> [Extrait de page]
Dans le contexte international actuel, notre modèle social devient de plus en plus
coûteux. Il pèse sur la compétitivité-prix des entreprises qui ont du mal à
gagner des parts de marché : leur coût du travail est supérieur à celui de
leurs concurrents étrangers. Nos entreprises sont alors tentées de considérer les
salaires uniquement comme un coût, et non plus comme la condition des débouchés
de leur production. La protection sociale est, elle aussi, victime de ce même
préjugé et la voilà présumée, à tort, attentatoire à la compétitivité, sans qu’il
ne soit envisagé un seul instant qu’elle puisse être une richesse nationale.
Face à la vivacité de la concurrence des pays émergents, et en
particulier face à celle de la Chine qui affiche des coûts du travail très
faibles et qui n’admet aucun mécanisme de protection sociale fut-il sommaire,
nos industries des secteurs textile et de l’équipement ménager ont, dans leur
écrasante majorité, fermé. D’autres, se sont délocalisées, provoquant la
désindustrialisation de certaines régions où la disparition des filières
industrielles a considérablement aggravé le chômage et le déficit du
commerce extérieur.
Le coût du travail serait, à lui seul, responsable du déclin
industriel et de la hausse du chômage. Cette idée reçue conduit notre économie
en quête de compétitivité dans une spirale conflictuelle qui oppose les producteurs
et les salariés. Le chantage à la délocalisation comme mode de révision à la
baisse des salaires ou des cotisations sociales, pourrait devenir l’alternative
au chômage comme s’y sont résignés en période de
croissance, ces salariés allemands que certains économistes ne cessent de
donner en exemple.

> [Consigne donnée] Mettez à jour l'extrait sur le coût du travail, depuis « Face à la vivacité » jusqu'à « commerce extérieur. » inclus, en remplaçant « textile » par « automobile ». Le matériel présenté ensuite provient d'une source distincte.

> [Données fournies]
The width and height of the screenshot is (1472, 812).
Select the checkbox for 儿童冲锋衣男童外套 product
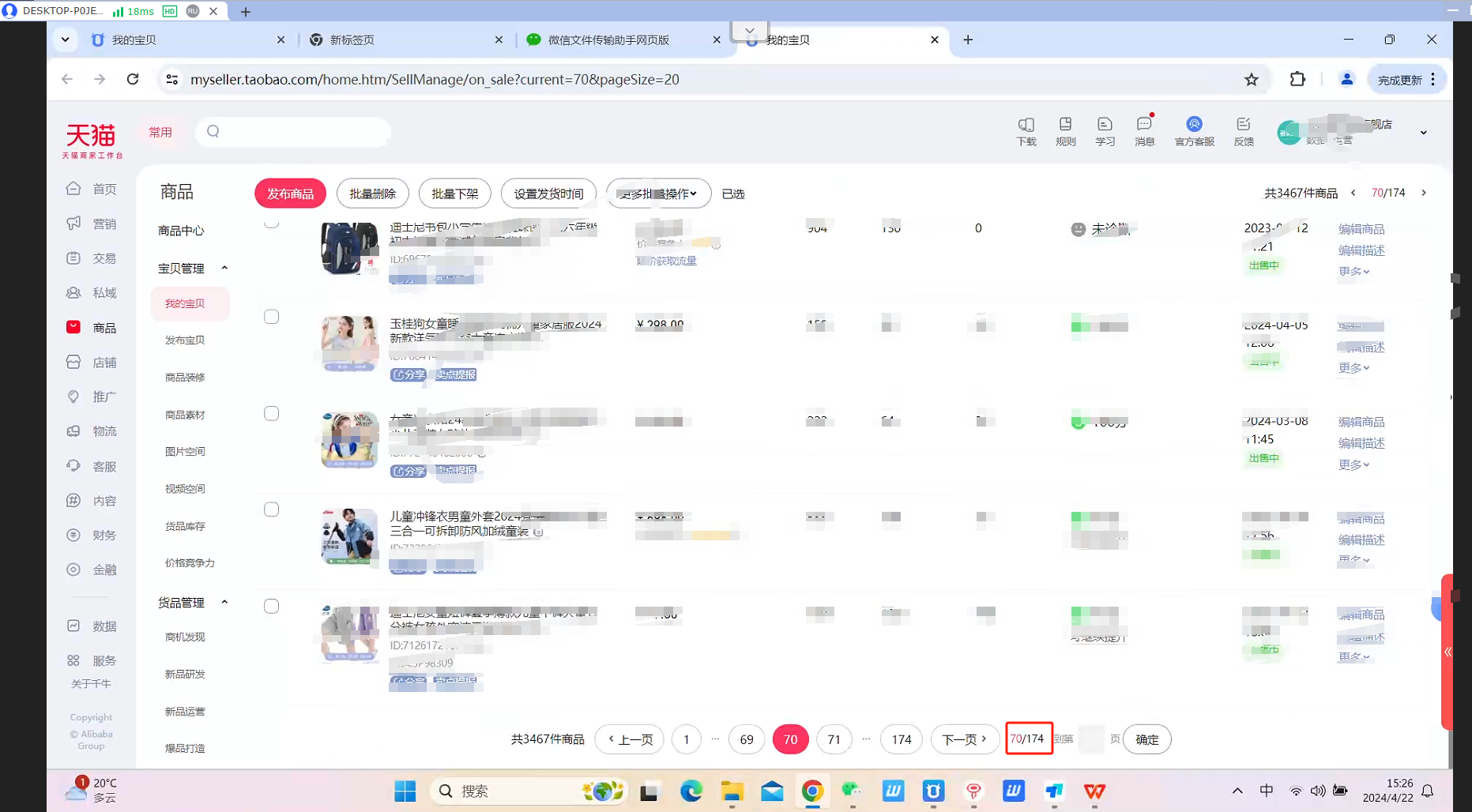pyautogui.click(x=271, y=509)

> [Réponse complète]
Face à la vivacité de la concurrence des pays émergents, et en
particulier face à celle de la Chine qui affiche des coûts du travail très
faibles et qui n’admet aucun mécanisme de protection sociale fut-il sommaire,
nos industries des secteurs automobile et de l’équipement ménager ont, dans leur
écrasante majorité, fermé. D’autres, se sont délocalisées, provoquant la
désindustrialisation de certaines régions où la disparition des filières
industrielles a considérablement aggravé le chômage et le déficit du
commerce extérieur.